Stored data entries

###

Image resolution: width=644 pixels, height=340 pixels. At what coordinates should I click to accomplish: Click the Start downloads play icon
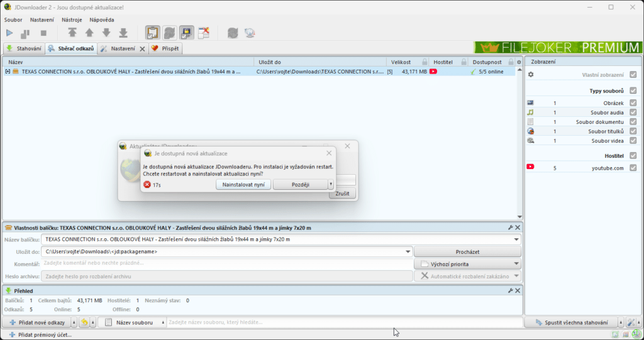[9, 33]
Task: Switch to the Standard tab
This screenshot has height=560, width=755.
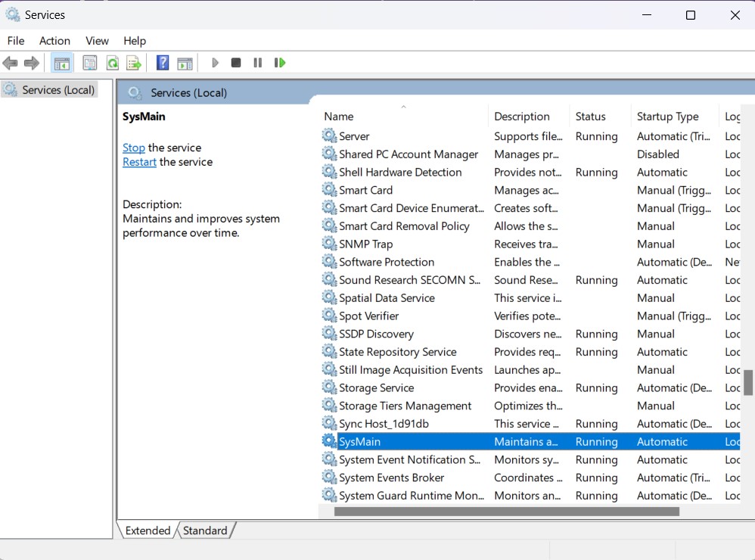Action: tap(205, 530)
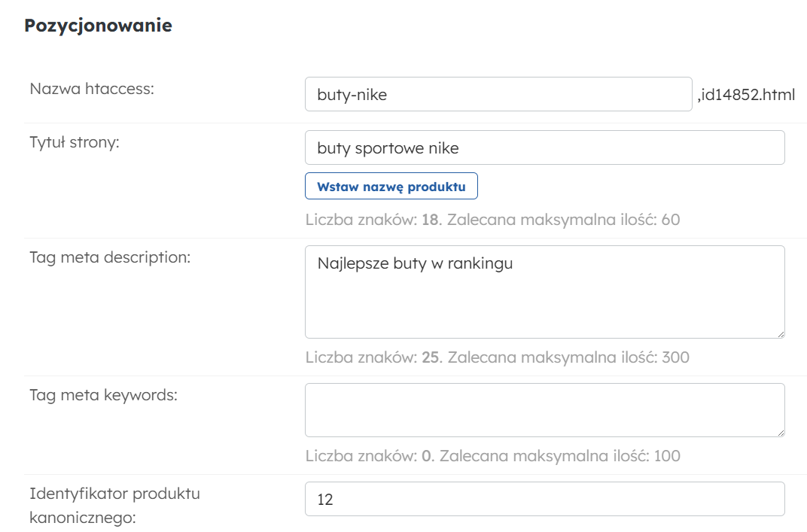Viewport: 807px width, 532px height.
Task: Focus the Tytuł strony text field
Action: click(544, 148)
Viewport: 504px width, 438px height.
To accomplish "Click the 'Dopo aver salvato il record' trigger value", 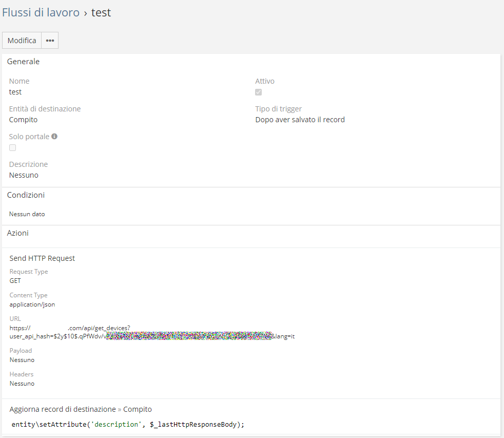I will pos(300,120).
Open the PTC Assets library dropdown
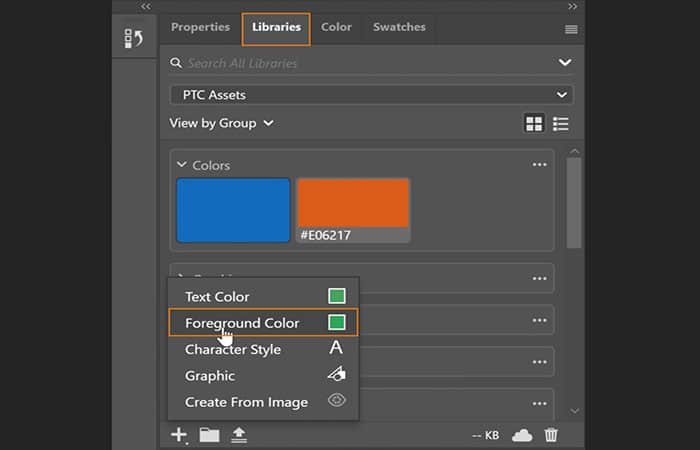This screenshot has width=700, height=450. click(371, 95)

###

**What to do:**
Print the data above exactly, from its first line to the line bearing "Task: Switch to the Standard tab" inclusive, and keep pictures out of the result.

**Response area:**
Image resolution: width=644 pixels, height=340 pixels. At what coordinates should I click to accomplish: Click the Start downloads play icon
[9, 33]
Task: Switch to the Standard tab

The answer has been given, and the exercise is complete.